Every time I heard the radio today there was news of catastrophic fire danger and 40˚C temperatures. All that was unaccompanied by needed calls to fight for a rigid zero emissions target (that Australia should have reached before now without the slightest overseas emissions reduction) or even pointing out in the most sensible manner that the coal and car industries have caused these dangerous bushfire scenarios and should pay for them.
What we will sadly see tomorrow is more than just bushfires. It is the destruction and extinction of an entire ecosystem. Evidence from international climate models clearly shows that southeastern Australia is likely to experience far larger declines in rainfall that the 40 percent decline observed since 1997 (see here). With declines in rainfall of over 80 percent, there would be nowhere for the mountain ash forests to go and even the drier forests would not survive. Instead, what we will see is a barren sandy desert that is already creeping up on Melbourne’s suburbs as it is. They way I imagine it, even on the exceedingly rare occasions it does rain significantly (say, over 10 millimetres once every decade) there is not likely to be much vegetation growth, especially if annual seedlings are burnt out be the very high temperatures likely to be experienced every summer from now on.

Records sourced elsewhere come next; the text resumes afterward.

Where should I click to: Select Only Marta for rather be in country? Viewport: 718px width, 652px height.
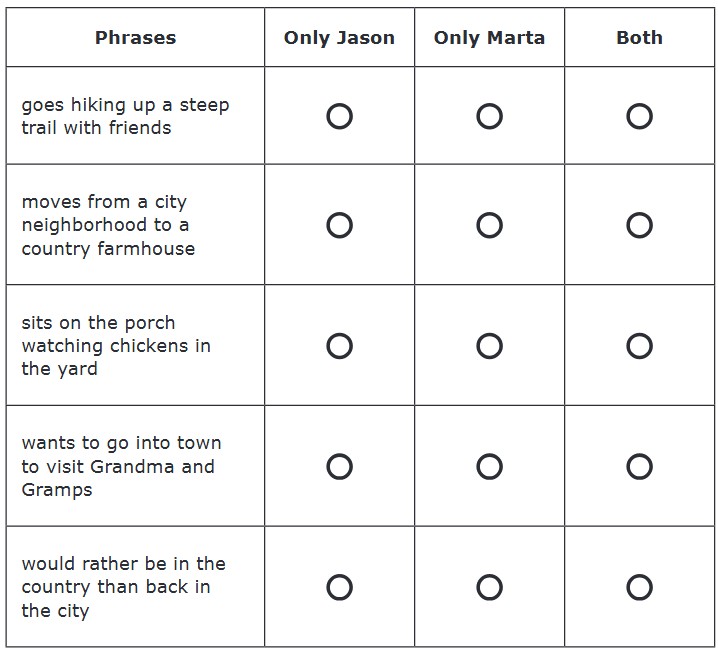point(489,587)
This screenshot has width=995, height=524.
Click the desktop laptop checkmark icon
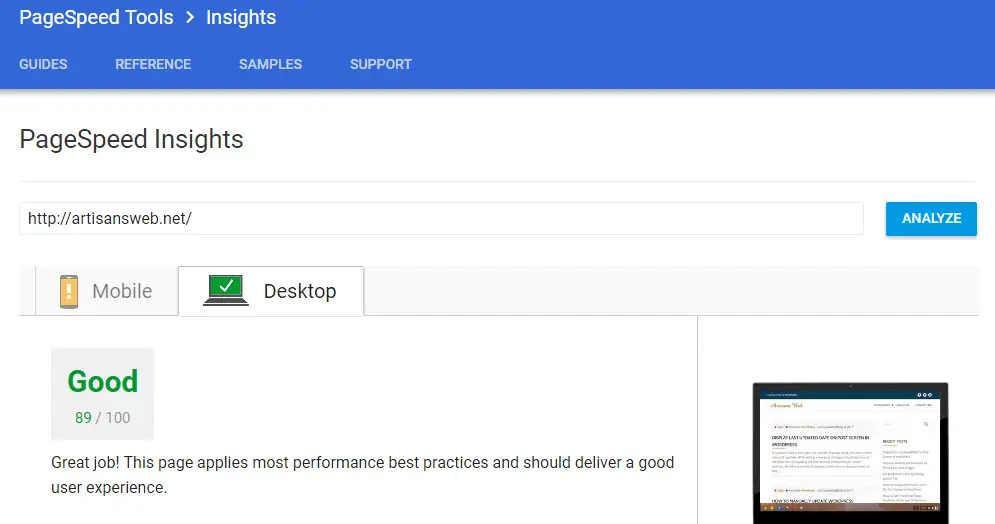point(226,290)
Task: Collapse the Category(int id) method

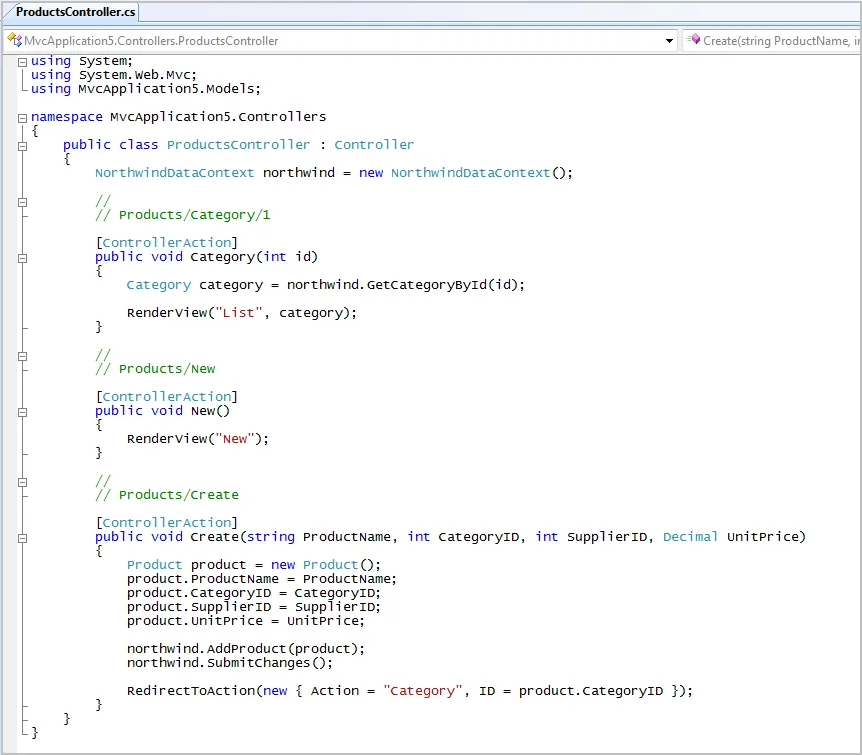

The real pity that I regret is that I could not be the last one to take a picture of the mountain ash forest before the fire burns it to the ground to be replaced by a desert as dry as the Sahara. In an age where rain in Melbourne is as rare as a unicorn, a souvenir of how southern Victoria looked before Robin Underwood, Jeff Kennett and the coal and electricity companies turned it into desert would no doubt be a valuable rarity that I sadly will never have the luxury of possessing.